Lesa blinked. “P-please you?” she repeated faintly.
Did that mean what it sounded like? And why did the idea of pleasing him excite the hell out of her? She may have had a crush on him—a stupid, knee-weakening, panty-melting crush—but he’d killed it today. Crushed it under the heel of one of his big boots and ground it into the dust.
Her reaction to his nearness was just because she hadn’t had sex in months, that was all. Okay, more like a year. Her life had not exactly been conducive to dating since things started going downhill in the Tri-Cities.
His mouth quirked again, this time amusement clear in the crinkles at the corners of his eyes as he moved closer, crowding her back against the smooth marble edge of his kitchen island. How had he turned her and moved them here without her noticing?
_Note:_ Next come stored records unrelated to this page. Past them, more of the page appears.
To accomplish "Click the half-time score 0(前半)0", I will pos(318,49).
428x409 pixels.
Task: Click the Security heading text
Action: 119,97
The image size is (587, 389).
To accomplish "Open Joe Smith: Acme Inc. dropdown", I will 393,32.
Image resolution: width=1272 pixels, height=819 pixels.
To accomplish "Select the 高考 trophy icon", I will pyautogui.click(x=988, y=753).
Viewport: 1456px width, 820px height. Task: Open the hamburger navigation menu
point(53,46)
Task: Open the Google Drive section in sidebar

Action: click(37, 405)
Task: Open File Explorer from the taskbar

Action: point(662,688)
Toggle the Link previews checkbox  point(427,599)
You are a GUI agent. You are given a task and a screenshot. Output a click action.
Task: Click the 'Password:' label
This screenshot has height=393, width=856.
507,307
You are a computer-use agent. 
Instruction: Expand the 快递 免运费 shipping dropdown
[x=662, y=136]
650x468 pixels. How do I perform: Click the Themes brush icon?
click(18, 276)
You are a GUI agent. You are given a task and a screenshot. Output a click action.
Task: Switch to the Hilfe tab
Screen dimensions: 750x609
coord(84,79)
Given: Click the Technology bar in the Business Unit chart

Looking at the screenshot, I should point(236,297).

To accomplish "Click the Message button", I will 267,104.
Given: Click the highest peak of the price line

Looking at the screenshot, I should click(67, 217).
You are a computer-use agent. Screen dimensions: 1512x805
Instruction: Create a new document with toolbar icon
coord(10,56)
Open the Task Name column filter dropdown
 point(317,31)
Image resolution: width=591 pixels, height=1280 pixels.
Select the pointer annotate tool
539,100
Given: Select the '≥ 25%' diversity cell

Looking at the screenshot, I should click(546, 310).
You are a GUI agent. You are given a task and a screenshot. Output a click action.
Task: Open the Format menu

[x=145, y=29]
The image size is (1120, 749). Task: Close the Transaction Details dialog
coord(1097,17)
“Da, pyshnyye moye. You can please me. An hour—or so—of your time, and you can be on your way, free as a bird.” He planted his hands on the counter on either side of her, caging her in heated, virile, oh-so-tempting male. “What do you say?”
An hour or more?
For one crazy moment, Lesa hesitated. She’d wanted him from the first moment she saw him, and it had only grown stronger over the weeks she’d worked for him, waiting tables and finally in her dream job as bookkeeper.
Also, it had been months since she had sex with anyone other than Big V, her vibrator.
And she’d certainly never had sex with a guy like him.